Monday, March 23, 2009

Potato & Leek Soup

A new recipe for me to make. Ooooh, this one is good. We were going to our church for our weekly Lenten soup supper followed by the Stations of the Cross, so I wanted to try a new recipe for a meat-free soup to share (I left out the bacon, and it was still superb!). This is one that I've been wanting try for a while now.

I will be making it again...soon.

Here's the recipe from Emeril. I doubled the recipe, but I didn't even make modifications--besides using dried thyme instead of fresh thyme (didn't have) in the bouquet garni that I wrapped with cheesecloth. Also, I probably would have garnished the soup with chives, but my little seedlings aren't ready for me to mow and use yet.

Here's Emeril's version--unadulterated...or unLauralterated. I'm posting it on this blog because too many times I've searched again for a scrumptious online recipe I've tried only to realize it disappeared in cyberspace.)


Ingredients:

1 large or 2 small leeks, about 1 pound
2 bay leaves
20 black peppercorns
4 sprigs fresh thyme
2 tablespoons butter
2 strips bacon, chopped
1/2 cup dry white wine
5 cups chicken stock
1 to 1 1/4 pounds russet potatoes, diced
1 1/2 teaspoons salt
3/4 teaspoon white pepper
1/2 to 3/4 cup creme fraiche or heavy cream
2 tablespoons snipped chives

Directions

Trim the green portions of the leek and, using 2 of the largest and longest leaves, make a bouquet garni by folding the 2 leaves around the bay leaves, peppercorns and thyme. Tie into a package-shaped bundle with kitchen twine and set aside. (Alternately, tie 2 leek leaves, bay leaves, peppercorns and thyme together in a piece of cheesecloth.)

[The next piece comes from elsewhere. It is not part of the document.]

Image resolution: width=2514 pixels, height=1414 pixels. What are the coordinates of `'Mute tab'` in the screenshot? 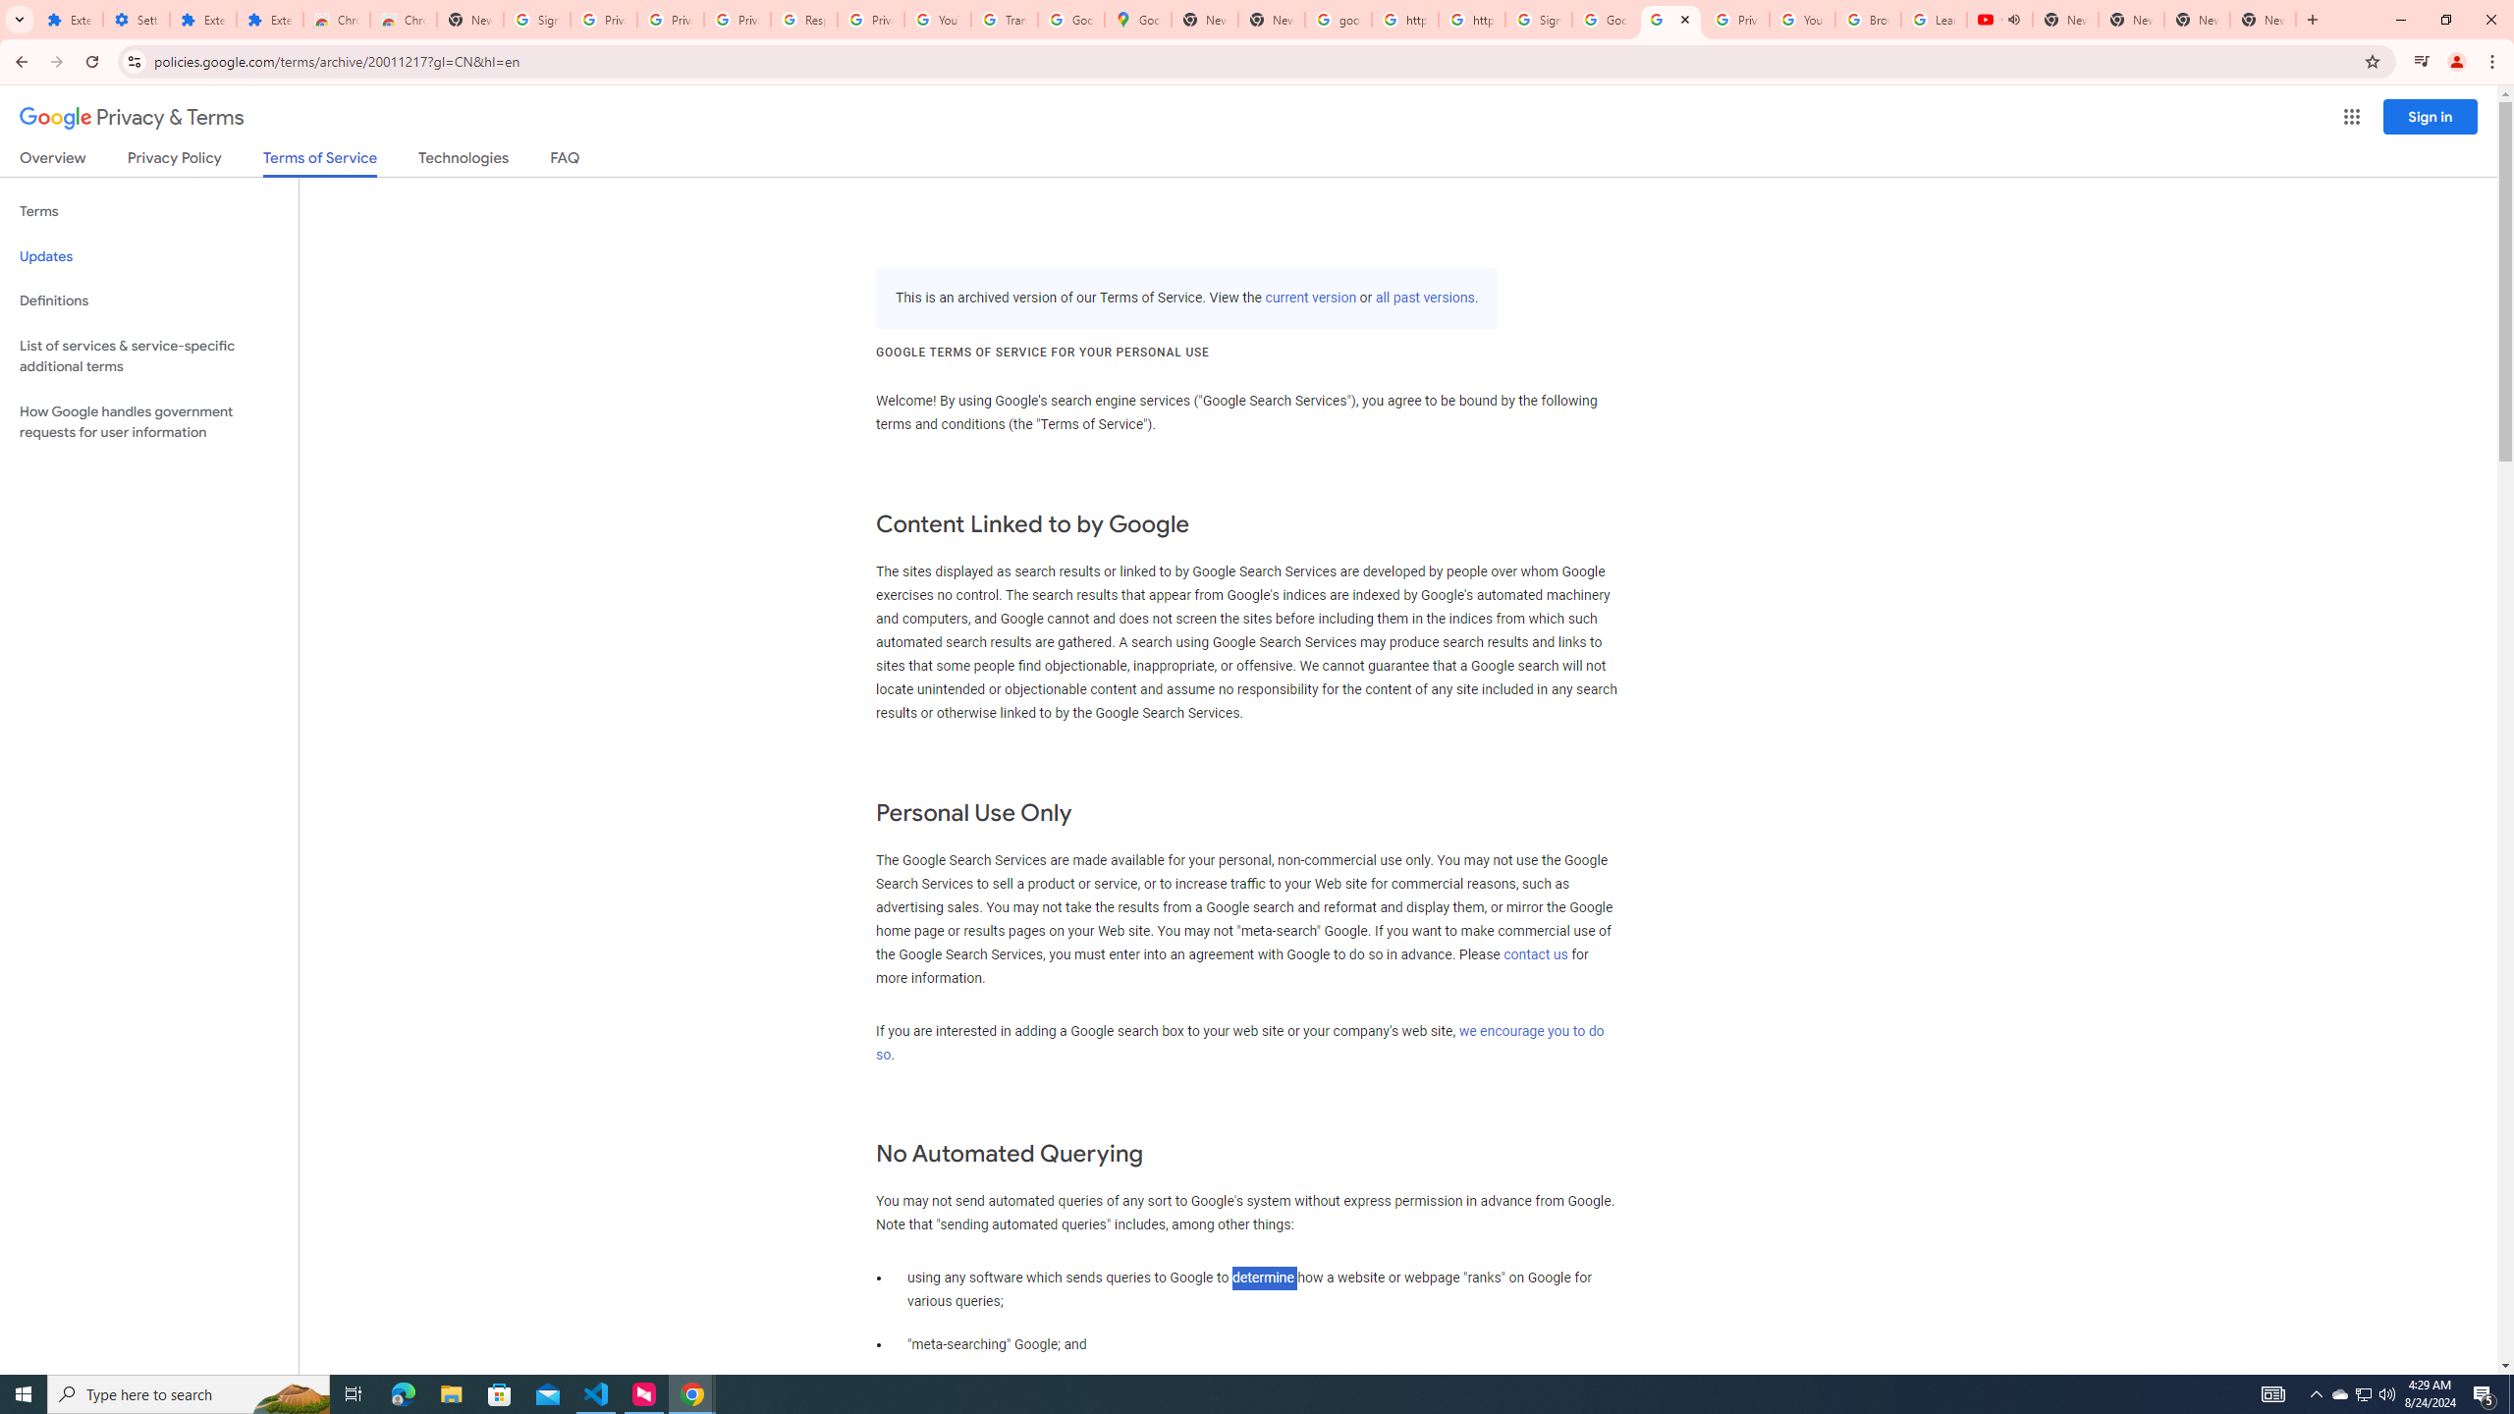 It's located at (2013, 19).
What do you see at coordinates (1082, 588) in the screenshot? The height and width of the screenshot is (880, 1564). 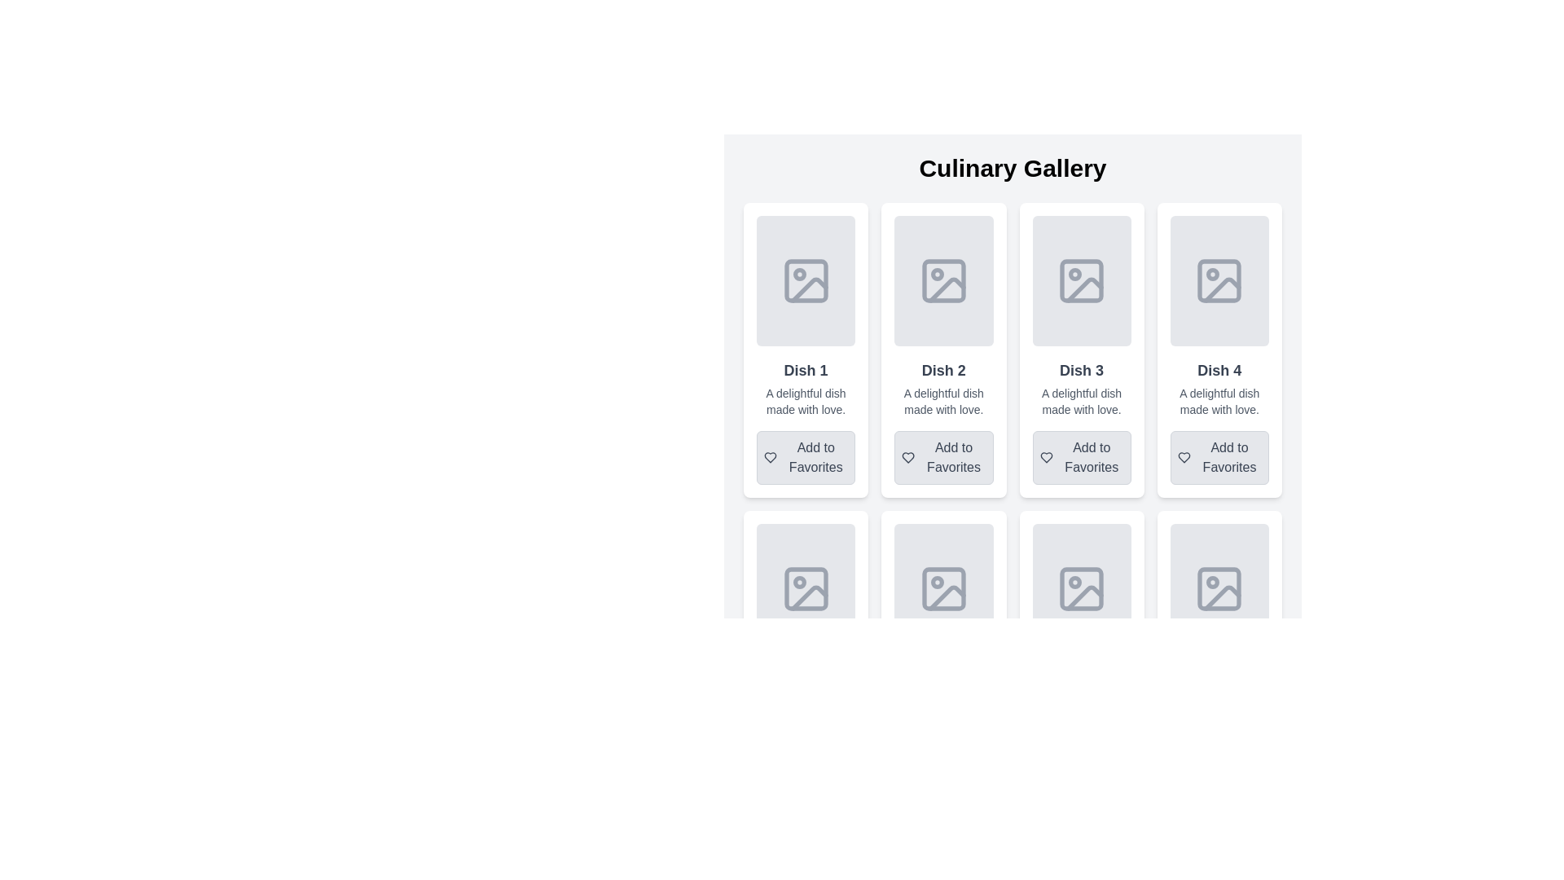 I see `the graphical icon or image placeholder in the second row and fourth column of the 'Culinary Gallery' that represents 'Dish 4.'` at bounding box center [1082, 588].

Using a sharp knife, halve the white part of the leek lengthwise and rinse well under cold running water to rid the leek of any sand. Slice thinly crosswise and set aside.

In a large soup pot over medium heat, melt the butter and add the bacon. Cook for 5 to 6 minutes, stirring occasionally, until the bacon is very soft and has rendered most of its fat. Add the chopped leeks and cook until wilted, about 5 minutes. Add the wine and bring to a boil. Add the reserved bouquet garni, chicken stock, potatoes, salt and white pepper, and bring to a boil. Reduce the heat to a simmer and cook for 30 minutes, or until the potatoes are falling apart and the soup is very flavorful.

Remove the bouquet garni and, working in batches, puree the soup in a food processor or blender. (Alternately, if you own an immersion blender, puree the soup directly in the pot.) Stir in the creme fraiche and adjust the seasoning, if necessary. Serve immediately, with some of the snipped chives sprinkled over the top of each bowl of soup.

I was planning to go the Austin-laid-back-and-carefree route by not blending the soup at the end. However, when I blended a few ladles and tried it both ways, there was no going back. The extra step is well worth the effort that brings the velvety creaminess that it becomes after it's well whirled. I'm not one for extra steps, so just go with me on this and take my word. It really makes all the difference.

It was so good that we even scored a new babysitter out of it. Really! A college girl who was at church that night said if she can have more of the soup, she'd babysit for us!

P.S. If you're wonderin'...I left the skins on the taters!

And...

I'm not one of those scoop-it-up, thick soup kinda gals. I like it to be thin enough to consider...er, soup! So add more chicken stock if you need to, and don't forget the wine!

Modification:
If you'd like to reduce the amount of lactose in the soup, substitute coconut milk instead of using creme fraiche or heavy cream.